1. The Twin Prisoner’s Dilemma
Hal is a selfish rational agent with a button. If he presses the button, he will lose $1,000 and give another agent, Sky, $1,000,000. Hal knows that Sky is faced with the same choice, with a button of her own. This is a one-off opportunity: Hal and Sky cannot communicate, and they will never meet or interact again. What does Hal do?
The typical reasoning run thus: Hal can’t change what Sky does, since they can’t communicate. So he should consider the best choice independent of Sky’s action:
If Sky presses her button, Hal gets $1,000,000 no matter what. If he presses his own button, he loses $1,000. If he doesn’t, then he gets to keep the whole pot. So Hal should abstain in this case.
If Sky doesn’t press her button, Hal gets $0 no matter what. If he presses his own button, he loses $1,000. If he doesn’t, he loses nothing. So Hal should abstain in this case too.
Therefore, Hal just shouldn’t press the button. Sky will likely reason the same, and so neither gets anything. Unfortunately, this is worse for both of them than if they both cooperated, where they’d end up with $999,000 each. This is the prisoner’s dilemma.
Twist time! Hal is a robot.1 Right before he learns about the button, we make an exact copy of him, Hal-2, with identical source code & state variables. Now we give Hal the button and explain the scenario. Hal knows he’s facing Hal-2 and vice versa, and each knows that the other knows. This is the twin prisoner’s dilemma.
Now, should Hal press the button or not? Hal and his twin are still selfish, so neither place any intrinsic value on the other’s wellbeing, and they know it. This is pure strategy. Plus, Hal and Hal-2 are physically independent—different computers, different hardware, no wireless or wired connection between the two. If we hacked Hal’s vision, Hal-2 wouldn’t suddenly go blind. Hal’s choice has no causal influence over Hal-2’s choice. So the same logic from before should apply.
If Hal-2 presses the button, Hal can press the button ($999,000 profit) or abstain ($1,000,000 profit).
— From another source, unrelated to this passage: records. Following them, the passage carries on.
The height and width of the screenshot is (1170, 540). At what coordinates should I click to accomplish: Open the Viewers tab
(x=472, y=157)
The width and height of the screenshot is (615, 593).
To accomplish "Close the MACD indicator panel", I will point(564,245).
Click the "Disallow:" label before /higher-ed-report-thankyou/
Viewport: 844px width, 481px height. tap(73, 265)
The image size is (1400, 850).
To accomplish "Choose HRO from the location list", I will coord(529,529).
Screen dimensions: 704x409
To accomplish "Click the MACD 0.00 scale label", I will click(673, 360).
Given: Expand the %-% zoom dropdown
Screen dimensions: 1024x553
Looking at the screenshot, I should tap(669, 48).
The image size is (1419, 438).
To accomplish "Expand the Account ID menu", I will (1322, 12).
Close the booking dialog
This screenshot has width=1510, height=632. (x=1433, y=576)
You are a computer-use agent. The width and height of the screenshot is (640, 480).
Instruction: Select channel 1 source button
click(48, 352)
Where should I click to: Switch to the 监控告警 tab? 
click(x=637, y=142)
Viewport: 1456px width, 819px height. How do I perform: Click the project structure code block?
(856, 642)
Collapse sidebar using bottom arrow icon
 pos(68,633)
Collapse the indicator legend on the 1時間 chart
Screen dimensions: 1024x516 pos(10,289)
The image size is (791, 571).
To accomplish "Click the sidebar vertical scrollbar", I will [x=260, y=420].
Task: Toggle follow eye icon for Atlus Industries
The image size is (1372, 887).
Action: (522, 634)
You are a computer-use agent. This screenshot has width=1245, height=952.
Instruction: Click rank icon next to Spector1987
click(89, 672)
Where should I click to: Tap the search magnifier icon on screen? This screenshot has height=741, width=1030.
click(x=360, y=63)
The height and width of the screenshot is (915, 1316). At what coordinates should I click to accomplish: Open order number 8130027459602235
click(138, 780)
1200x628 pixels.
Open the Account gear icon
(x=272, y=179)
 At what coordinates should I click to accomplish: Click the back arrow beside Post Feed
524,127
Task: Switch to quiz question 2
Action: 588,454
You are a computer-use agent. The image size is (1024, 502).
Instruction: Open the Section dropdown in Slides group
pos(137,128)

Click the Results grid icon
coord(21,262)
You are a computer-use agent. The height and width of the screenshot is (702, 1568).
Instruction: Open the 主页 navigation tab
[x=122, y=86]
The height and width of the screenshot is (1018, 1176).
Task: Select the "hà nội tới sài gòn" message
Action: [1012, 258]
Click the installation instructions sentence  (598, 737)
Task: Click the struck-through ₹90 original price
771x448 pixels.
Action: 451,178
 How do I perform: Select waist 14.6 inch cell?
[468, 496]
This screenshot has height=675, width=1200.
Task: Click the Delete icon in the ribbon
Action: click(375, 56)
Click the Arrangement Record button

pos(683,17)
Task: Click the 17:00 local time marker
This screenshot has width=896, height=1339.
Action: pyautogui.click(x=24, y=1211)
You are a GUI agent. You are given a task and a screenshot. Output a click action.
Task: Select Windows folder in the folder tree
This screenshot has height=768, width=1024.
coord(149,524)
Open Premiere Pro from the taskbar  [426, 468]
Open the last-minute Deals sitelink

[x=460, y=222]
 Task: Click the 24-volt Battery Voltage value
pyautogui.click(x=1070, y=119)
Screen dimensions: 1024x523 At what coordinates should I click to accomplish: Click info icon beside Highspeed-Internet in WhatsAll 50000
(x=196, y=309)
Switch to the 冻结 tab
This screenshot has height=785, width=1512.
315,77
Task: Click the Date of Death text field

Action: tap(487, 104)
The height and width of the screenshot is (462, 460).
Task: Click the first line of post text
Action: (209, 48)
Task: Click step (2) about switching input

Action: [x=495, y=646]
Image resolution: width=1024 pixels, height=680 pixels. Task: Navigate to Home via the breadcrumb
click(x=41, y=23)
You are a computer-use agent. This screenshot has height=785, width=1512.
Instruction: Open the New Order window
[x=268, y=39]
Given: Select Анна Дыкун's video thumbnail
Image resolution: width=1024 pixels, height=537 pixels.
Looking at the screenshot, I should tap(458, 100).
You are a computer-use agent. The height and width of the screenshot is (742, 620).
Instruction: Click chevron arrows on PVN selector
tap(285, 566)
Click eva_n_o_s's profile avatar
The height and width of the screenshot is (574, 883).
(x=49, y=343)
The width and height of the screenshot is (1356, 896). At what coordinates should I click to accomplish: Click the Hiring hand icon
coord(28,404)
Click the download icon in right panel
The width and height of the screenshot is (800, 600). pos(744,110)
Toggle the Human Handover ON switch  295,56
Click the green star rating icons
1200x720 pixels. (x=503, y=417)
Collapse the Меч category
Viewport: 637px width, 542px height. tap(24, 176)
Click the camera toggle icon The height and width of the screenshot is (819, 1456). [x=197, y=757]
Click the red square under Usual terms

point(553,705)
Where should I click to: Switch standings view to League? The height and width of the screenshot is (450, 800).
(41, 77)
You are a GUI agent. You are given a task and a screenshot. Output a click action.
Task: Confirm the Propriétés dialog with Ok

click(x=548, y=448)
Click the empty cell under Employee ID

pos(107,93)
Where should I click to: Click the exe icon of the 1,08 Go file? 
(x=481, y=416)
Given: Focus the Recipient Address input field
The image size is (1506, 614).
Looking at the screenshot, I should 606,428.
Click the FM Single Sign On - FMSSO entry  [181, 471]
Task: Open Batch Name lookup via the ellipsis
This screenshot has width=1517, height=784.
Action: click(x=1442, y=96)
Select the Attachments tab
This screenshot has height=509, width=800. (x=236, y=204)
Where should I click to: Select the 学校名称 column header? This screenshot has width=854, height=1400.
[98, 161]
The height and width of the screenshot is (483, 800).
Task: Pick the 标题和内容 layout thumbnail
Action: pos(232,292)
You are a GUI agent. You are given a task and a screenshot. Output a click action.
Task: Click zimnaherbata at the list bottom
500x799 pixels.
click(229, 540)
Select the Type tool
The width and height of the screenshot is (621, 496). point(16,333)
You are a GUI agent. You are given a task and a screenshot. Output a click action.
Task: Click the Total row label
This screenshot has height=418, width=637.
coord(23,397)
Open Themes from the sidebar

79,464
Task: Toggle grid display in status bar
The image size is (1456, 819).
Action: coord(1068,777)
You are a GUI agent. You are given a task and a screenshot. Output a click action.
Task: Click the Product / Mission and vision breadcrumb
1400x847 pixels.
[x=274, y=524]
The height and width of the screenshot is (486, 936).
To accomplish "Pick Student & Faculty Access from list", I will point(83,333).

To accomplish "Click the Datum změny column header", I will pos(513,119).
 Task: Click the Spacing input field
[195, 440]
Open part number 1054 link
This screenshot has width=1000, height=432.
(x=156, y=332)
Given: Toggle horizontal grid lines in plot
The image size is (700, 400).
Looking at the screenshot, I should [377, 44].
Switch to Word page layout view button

So Hal should abstain.
If Hal-2 abstains, Hal can press the button (losing $1,000) or abstain (losing $0). So Hal should still abstain.
So in a twin prisoner’s dilemma (henceforth twin PD), Hal comes away with $0, just like a normal prisoner’s dilemma.
Sky is also a robot.2 But it turns out Sky’s internal logic isn’t like Hal’s. Sky believes you should treat twin PDs—and only twin PDs—as if you were “choosing for both players,” even though your choice doesn’t cause your clone to make the same choice. When we clone Sky and give her the button, this is her reasoning:
If Sky ultimately decides to press the button, and Sky-2 is an exact clone of Sky, Sky-2 will arrive at the same conclusion and press the button too. Therefore Sky will make $999,000.
If Sky ultimately decides to abstain, Sky-2 will abstain for the same reason. Therefore Sky will make $0.
Sky presses the button. Sky-2, who follows the exact same logic, also presses the button. In a twin PD, Sky comes away with $999,000.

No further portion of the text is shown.